President Dr Daniel Nalliah said Julia Gillard was not elected by the majority of the Australian people, but rather the personal decision of two power hungry independent MPs who catapulted Ms Gillard to the top job.

“Are we Aussies all paying for that decision? It is very well known that throughout history, in a time of national crisis, kings, prime ministers and presidents of countries around the world have turned to God, irrespective of whether they were Christian, Buddhist, Hindu or Muslim and asked for help or at least called the nation to pray for protection and for the victims of the disaster,” Dr Nalliah said.

Dr Nalliah … has already blamed the Queensland floods on Kevin Rudd speaking out against Israel.

He also blamed the Victorian bushfires on that state’s liberalisation of abortion laws.

Plenty of scapegoats there. Ok, there’s a lot of looniness going around.

Here’s a painting of a scapegoat, the Biblical scapegoat in fact, by William Holman Hunt:

The Wikipedia entry on the painting says (this morning) that

Hunt chose a subject derived from the Torah as part of a project to convert Jews to Christianity. He believed that Judaic views of the scapegoat were consistent with the Christian conception of the Messiah as a suffering figure. He wrote to his friend Millais, “I am sanguine that that [the Scapegoat] may be a means of leading any reflecting Jew to see a reference to the Messiah as he was, and not as they understand, a temporal King.”

The Book of Leviticus describes a “scapegoat” which must be ritually expelled from the flocks of the Israelite tribes as part of a sacrificial ritual of cleansing.

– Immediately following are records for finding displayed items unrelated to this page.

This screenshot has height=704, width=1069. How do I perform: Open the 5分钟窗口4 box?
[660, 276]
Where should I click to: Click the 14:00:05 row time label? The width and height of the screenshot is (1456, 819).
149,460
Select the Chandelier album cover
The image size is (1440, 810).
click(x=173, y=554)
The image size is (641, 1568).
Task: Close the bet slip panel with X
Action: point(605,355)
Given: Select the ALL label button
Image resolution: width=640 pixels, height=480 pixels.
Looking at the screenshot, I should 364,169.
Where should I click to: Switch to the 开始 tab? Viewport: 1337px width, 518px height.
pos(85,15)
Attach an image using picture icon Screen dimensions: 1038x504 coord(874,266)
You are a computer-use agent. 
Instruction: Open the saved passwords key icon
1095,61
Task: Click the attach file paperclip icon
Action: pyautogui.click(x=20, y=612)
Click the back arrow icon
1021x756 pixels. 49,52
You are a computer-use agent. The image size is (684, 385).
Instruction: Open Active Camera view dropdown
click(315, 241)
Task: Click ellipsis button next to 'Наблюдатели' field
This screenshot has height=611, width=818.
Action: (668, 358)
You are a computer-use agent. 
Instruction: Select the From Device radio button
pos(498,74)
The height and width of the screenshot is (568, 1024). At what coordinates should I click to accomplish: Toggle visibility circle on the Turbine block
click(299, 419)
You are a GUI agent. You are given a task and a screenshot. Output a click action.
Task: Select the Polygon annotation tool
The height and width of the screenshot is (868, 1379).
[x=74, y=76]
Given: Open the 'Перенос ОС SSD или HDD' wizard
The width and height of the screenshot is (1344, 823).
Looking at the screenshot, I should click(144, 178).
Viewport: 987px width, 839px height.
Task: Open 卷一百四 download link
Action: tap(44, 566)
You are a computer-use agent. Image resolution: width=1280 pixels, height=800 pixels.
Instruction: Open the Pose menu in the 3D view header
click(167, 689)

In line with traditional Christian theology, Hunt believed that the scapegoat was a prototype for the redemptive sacrifice of Jesus, and that the goat represented that aspect of the Messiah described in Isaiah as a “suffering servant” of God. Hunt had the picture framed with the quotations “Surely he hath borne our Griefs and carried our Sorrows; Yet we did esteem him stricken, smitten of GOD and afflicted.” (Isaiah 53:4) and “And the Goat shall bear upon him all their iniquities unto a Land not inhabited.” (Leviticus 16:22)

What about the word scapegoat (earlier scape-goat and scape goat)? The scape in it is originally a variant of escape, and the compound with goat was, according to OED2,

Apparently invented by Tyndale (1530) to express what he believed to be the literal meaning of Hebrew ʿăzāzel, occurring only in Lev. xvi. 8, 10, 26. (In verse 10 he renders: ‘The goote on which the lotte fell to scape’.) The same interpretation is expressed by the Vulgate caper emissarius (whence the French bouc émissaire), and by Coverdale’s (1535) rendering ‘the fre goate’, but is now regarded as untenable. The word does not appear in the Revised Version of 1884, which has ‘Azazel’ (as a proper name) in the text, and ‘dismissal’ in the margin as an alternative rendering.

The formation of the word has been imitated in nonce-combinations (chiefly jocular) in which the name of some other animal is substituted for ‘goat’

That gives the first sense:

In the Mosaic ritual of the Day of Atonement (Lev. xvi), that one of two goats that was chosen by lot to be sent alive into the wilderness, the sins of the people having been symbolically laid upon it, while the other was appointed to be sacrificed.

The modern sense —

One who is blamed or punished for the sins of others. (So French bouc émissaire.)

is a development from this one, first attested in the OED in 1824.

And now union members have joined gays and Muslims (and atheists etc.) in ScapegoatLand.